Getting to the titanium plates from titanium ingots and sponge titanium will require a whole bunch of procedures. These procedures involve smelting as a way of regulating composition, voltage, current, and rate of melting.
To get a titanium slab from ingots, you will also need quite a few forgings. To turn a slab into a plate, you will also have to follow all kinds of processes including heating, cold rolling, and hot rolling. And these aren’t easy processes either.
All of this is needed as pure Titanium isn’t appropriate for usage as a titanium product as it is very soft. This metal’s properties are enhanced with the help of other elements.
One example is the Titanium 64, known as very important in the aviation industry. This material is doped with several elements to reach the needed metal properties.
Titanium also has the downside of responding strongly to all kinds of elements including halogens, oxygen, sulfur, carbon, and nitrogen, which can contaminate it at higher temperatures. This is why you will also need a vacuum or an inert atmosphere when you smelt it.
Titanium is also very hard to machine. At lower speeds, it can’t be cut at all, while at higher speeds it will oxidize, due to the high amount of heat produced. This is why you won’t be able to process Titanium alloy products in standard machining centers.
Strong demand for Titanium and titanium items
As it is still considered a new metal material, Titanium is still in high demand. Its consumption is connected and proportional to the strength and development level of each individual country.
The consumption of this metal has been on a steep rise as the national strength of different nations has risen around the world.
Is Titanium costlier than silver?
The short answer is no. Currently, the price of Titanium per Kg is around $20, while the price of silver is considerably higher, at about $740 per kg.

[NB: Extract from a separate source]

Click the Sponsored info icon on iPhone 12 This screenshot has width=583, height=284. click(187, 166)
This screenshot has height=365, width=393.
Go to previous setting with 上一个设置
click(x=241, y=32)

This makes Titanium considerably cheaper than silver. And it isn’t a hard fight either, as the difference is an impressive one. And silver is also more sought-after, which makes you can trade using silver.

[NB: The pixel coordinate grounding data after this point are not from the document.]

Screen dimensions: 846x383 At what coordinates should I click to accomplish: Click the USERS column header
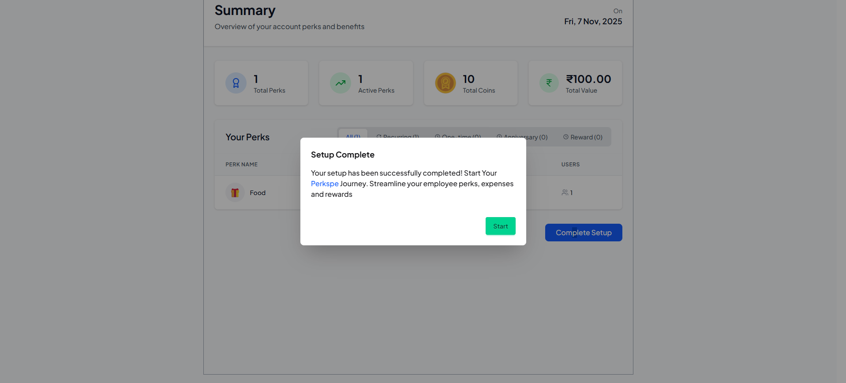click(x=570, y=165)
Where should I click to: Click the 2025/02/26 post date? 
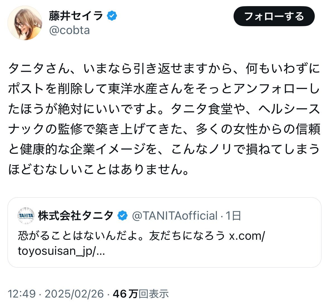click(74, 294)
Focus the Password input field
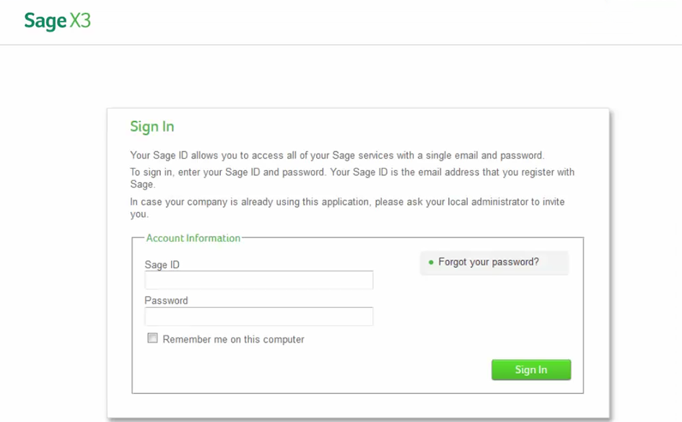682x422 pixels. (x=258, y=317)
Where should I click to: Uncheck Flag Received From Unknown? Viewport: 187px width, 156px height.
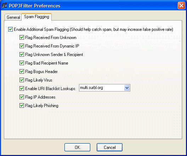coord(22,38)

If you want to invest your money in Titanium, your best bet is to invest in one of the companies that are currently mining the metal or using it in their products. Although, your shares won’t be linked with the price of Titanium, but to the price of the shares of the company instead.
Why is titanium more expensive than other metals?

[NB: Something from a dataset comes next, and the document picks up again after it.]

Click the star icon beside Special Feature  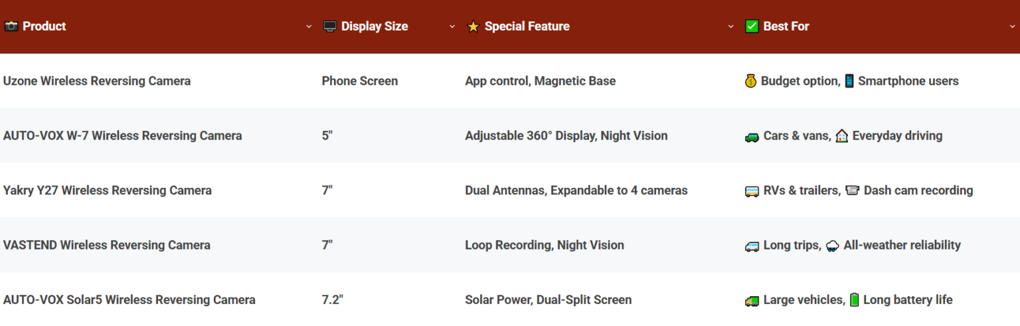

Titanium is considered the seventh most plentiful metal ever and the ninth most plentiful element on Earth.
But what makes titanium cost more than other metal isn’t its availability as much as it is the difficulty of extracting it from its ore.
What are the different grades of Titanium?
Titanium, as most important metals, can be found in different grades, so if you need to buy it, you should understand its characteristics, purity, and its best uses at each grade.
Although this metal has grades numbered from one to twelve, we will only talk about the first four, as these are the most important to know about. Grade one is considered the purest of them.
- Grade 1 titanium – This is the softest type, although it is resistant to corrosion. It is mostly used in chemical processing, as well as medical applications, and marine industries.
- Grade 2 titanium – Grade 2 is the most common type, being the most readily available as well. It is stronger than grade 1 titanium, and it is also resistant to corrosion.
- Grade 3 titanium – This grade is even stronger than grades 1 and 2. It will usually be formed into more rigid structures like rods. Among its most common usages are in the medical and marine industries, although it is also very important in the aerospace industry.
- Grade 4 titanium – This is the strongest type of commercial pure Titanium and has great corrosion resistance levels. Surgical hardware, airframe components, and heat exchangers need it the most.